# emotions all over the map



## easysilence (Jul 1, 2009)

Does this emotional roller coaster ever stop so I can get off? 

One minute I'm all excited about the separation and having my own place, thinking that this is just what we need. 

The next minute I'm on the verge of tears wondering how I can do this, I'm going to miss him SO MUCH. 

How is this going to go? I am so scared that he's going to change his mind about our 'not seeing other people' agreement. 

I don't know if I can handle this while I'm at work. I should be working, but I'm on here because this is all I can think about today. I can't concentrate and I feel like I'm about to cry. 

I think I need to go home and cry for about four or five hours. 


I haven't even moved out yet! What am I in for? 

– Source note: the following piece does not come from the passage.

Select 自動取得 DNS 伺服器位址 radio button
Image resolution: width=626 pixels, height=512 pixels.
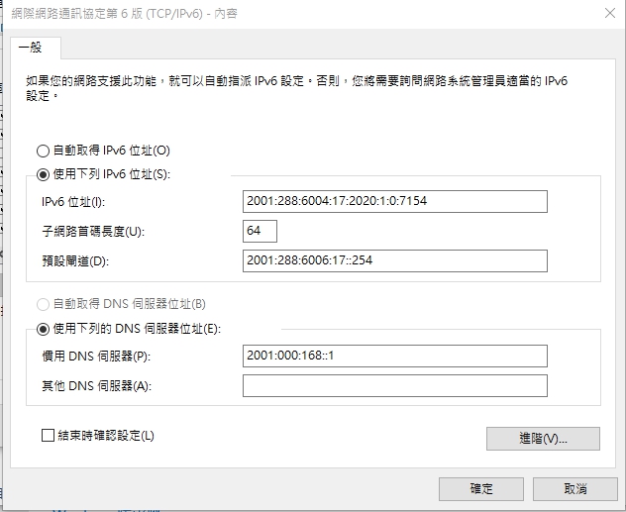pyautogui.click(x=43, y=304)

Really, please somebody tell me this gets better.


----------



## Corpuswife (Apr 24, 2009)

How you're are feeling is so normal. You are scared to stay and scared to go. Cry your heart out. I cried so hard, in the shower, by my bed, and in my car that I though I'd burst a blood vessel. I can't believe this is happening to me...was my thought. It wasn't supposed to happen to us.

I am treating this as a opportunity for a better marriage in the future. If it doesn't happen, then I will have tried everything. Separation is my last resort to save my marriage.


----------



## mikey (Jul 7, 2009)

I would still say that try if you can work it out while under the same roof. You or your DH may start harboring bitterness after you separate which might take you in the wrong direction. If you still love him, be hard with him under the same roof and try your best to make him realize what it would be to live separately. 

I did not understand what my wife wanted while still under the same roof, but it was partly her fault to not communicate things in an straight and amicable manner w/o letting the emotions take over the conversation.

You may have crossed that line where you think going back would make him feel like a winner and he will start dominating you even more. But I would say please give it another good look. Your kids coming back soon is kind of pressuring you into this and that may influence you taking a wrong decision. Don't cry, think instead!!


----------



## easysilence (Jul 1, 2009)

Mikey, we BOTH agree that separation is the best thing for right now. We have had SO many problems for SO long and tried SO hard to fix them, discuss them, I mean we've talked this stuff to death. We both just keep falling back into old patterns over time and our relationship problems are cyclical. Neither of us want to let it go around again. 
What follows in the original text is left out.